Sometimes you need the right tool to measure something. I use various tools for measuring a piece of wood when I am working in my workshop. Just eye-balling the board to cut it about a foot long is usually not the best choice. The board will be too short or too long. Guessing doesn’t work. In the above illustration, it is very likely that you cannot accurately tell if line A-B is the longest, or if it is C-D. Your eye is sending information to your brain that might be misleading.
One powerful way to grow an investment is to automatically reinvest the dividends that the company pays in additional shares or partial shares of the company’s stock. This is called a DRIP where the letters D-R-I-P stand for Dividend ReInvestment Plan. If the company pays quarterly dividends, each quarter you have more shares of the company, and those extra shares earn dividends in the second quarter. This can be like a snowball rolling downhill, getting bigger and bigger every three months.

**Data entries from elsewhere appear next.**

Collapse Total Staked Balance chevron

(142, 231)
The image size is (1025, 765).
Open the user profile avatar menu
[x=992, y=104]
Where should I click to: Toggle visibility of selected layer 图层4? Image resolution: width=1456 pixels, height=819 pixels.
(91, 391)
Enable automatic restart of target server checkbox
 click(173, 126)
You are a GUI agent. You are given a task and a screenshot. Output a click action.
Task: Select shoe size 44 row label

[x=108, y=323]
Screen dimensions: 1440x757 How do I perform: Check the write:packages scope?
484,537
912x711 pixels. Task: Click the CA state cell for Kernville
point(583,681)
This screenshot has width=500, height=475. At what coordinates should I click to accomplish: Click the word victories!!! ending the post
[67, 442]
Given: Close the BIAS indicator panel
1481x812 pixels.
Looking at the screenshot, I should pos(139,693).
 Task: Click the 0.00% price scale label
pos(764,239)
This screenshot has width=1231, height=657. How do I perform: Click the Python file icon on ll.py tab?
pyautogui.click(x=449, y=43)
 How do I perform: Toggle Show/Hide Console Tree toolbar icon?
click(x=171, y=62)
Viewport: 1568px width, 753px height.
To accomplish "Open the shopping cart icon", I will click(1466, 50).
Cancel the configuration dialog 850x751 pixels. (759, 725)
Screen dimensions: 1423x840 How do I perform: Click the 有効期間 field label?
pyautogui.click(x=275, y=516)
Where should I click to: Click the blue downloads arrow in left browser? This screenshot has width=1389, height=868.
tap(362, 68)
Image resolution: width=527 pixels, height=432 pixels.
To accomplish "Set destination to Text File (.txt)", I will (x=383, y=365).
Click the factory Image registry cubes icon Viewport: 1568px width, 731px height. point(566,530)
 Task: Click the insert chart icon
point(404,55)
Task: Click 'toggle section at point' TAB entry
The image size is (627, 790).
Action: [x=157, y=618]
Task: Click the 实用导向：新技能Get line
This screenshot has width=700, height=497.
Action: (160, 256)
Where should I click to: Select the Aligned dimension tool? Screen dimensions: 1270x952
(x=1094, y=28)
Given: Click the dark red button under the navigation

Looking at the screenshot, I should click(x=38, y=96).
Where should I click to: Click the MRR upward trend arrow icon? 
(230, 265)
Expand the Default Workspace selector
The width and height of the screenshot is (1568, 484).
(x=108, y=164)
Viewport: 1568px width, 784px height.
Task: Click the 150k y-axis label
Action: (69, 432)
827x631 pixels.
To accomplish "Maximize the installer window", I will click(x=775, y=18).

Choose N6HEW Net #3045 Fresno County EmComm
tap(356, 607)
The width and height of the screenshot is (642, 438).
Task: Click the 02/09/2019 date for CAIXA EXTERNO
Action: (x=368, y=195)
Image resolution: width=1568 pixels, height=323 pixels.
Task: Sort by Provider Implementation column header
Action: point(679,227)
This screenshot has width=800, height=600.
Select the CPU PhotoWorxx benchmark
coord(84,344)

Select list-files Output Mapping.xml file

Let’s say you wanted to know if $10,000 invested in Apple (AAPL) was a better idea if you invested the money at the beginning of 2014 or if it would have been better to invest the $10,000 in Microsoft (MSFT). If I would have had to guess, I might have chosen AAPL. It just feels like AAPL has grown faster than Microsoft. But, using a calculator tool (on the link below), the answer is MSFT.
The tool is easy to use:
Step 1: Enter your dividend stock’s symbol AAPL
Step 2: Choose start & end dates I chose January 1, 2014 for the start date.
Step 3: Optionally, compare to another symbol or index. I chose MSFT.
Step 4: Click ‘Chart $10K Invested’ and see the hypothetical returns with and without dividend reinvestment.
An investment in either would have been a very good idea. By the way, both lines in the main illustration are the same length.